Photo of Angeles Muñoz, the mayor of Marbella. Credit: Twitter

MANY bank customers have until the end of the month to prove who they are or face having their accounts frozen.

A law first passed in 2010 aimed at preventing money laundering and funding of criminal and terrorist organisations is finally coming into force from April 30.

It requires banks to hold digital ID of their customers to pass on to the authorities. But despite having had five years to get their act together some banks have only recently started notifying their customers to provide identification. For many it has come via a message in Spanish when withdrawing money from cashpoints, something that may have left English-speaking expats in the dark.

Those who have opened accounts since 2010 may not need to take action as the information should have been recorded when they signed up. Many more, however, who have held accounts longer may face having their accounts frozen without receiving any notice, leaving them unable to honour direct debits, pay bills or withdraw cash.

That is because accounts opened years ago before digital information was filed are likely to need clarification of identity.

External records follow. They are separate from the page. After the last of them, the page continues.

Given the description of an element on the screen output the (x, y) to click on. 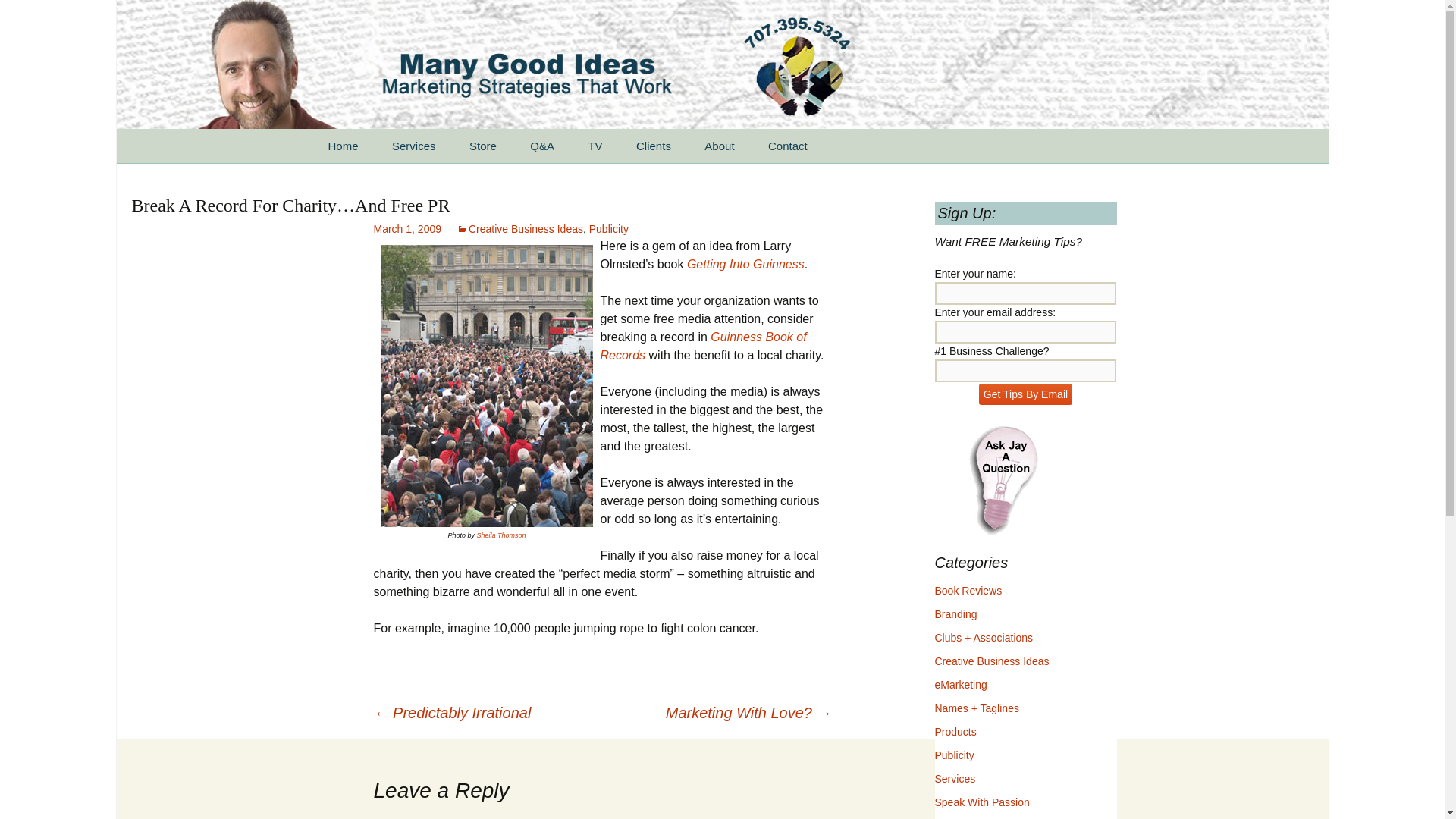
TV (594, 145)
Services (414, 145)
Creative Business Ideas (991, 661)
March 1, 2009 (406, 228)
Speak With Passion (981, 802)
eMarketing (960, 684)
Get Tips By Email (1024, 394)
Products (954, 731)
Ask Jay A Question (1002, 478)
Branding (955, 613)
Given the description of an element on the screen output the (x, y) to click on. 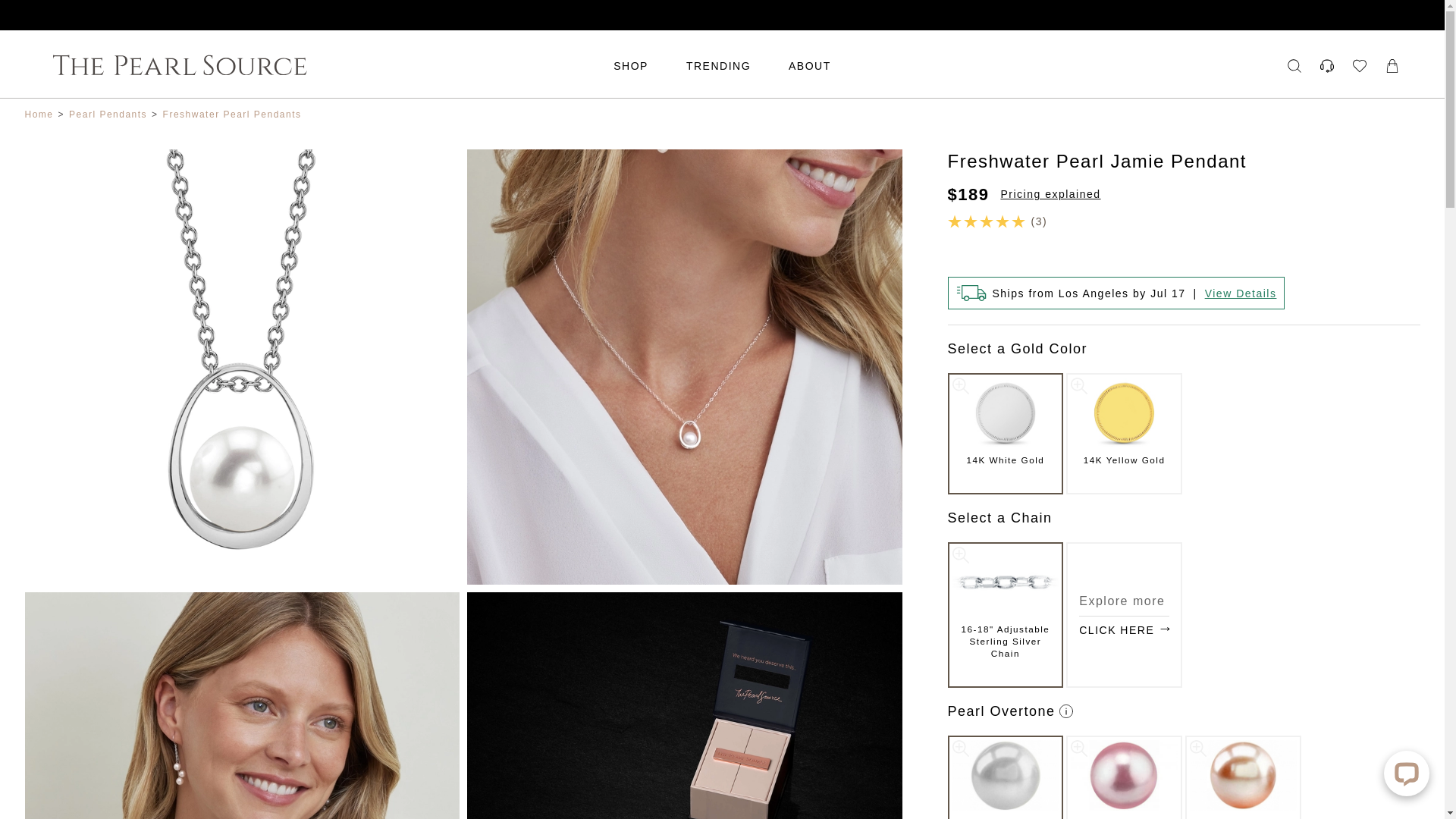
Site logo (328, 65)
Cart (1392, 65)
Search (1294, 65)
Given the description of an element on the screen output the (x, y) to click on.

A valid NIE (or DNI for Spanish nationals) or a valid passport will be necessary. In addition you could be asked for a contract of employment, an income tax return, an IVA receipt, a utility bill, a recent payslip or a DAE, which is a statement of economic activity.

One bank employee told Euro Weekly News: “You wouldn’t believe the chaos this has caused, both for the bank and for our clients. We face so much anger and criticism from our customers but the freezing of accounts is conducted by the Bank of Spain and our hands are tied. We cannot legally delay matters while clients collate their documents.”

Anyone unsure of their position should check with their bank.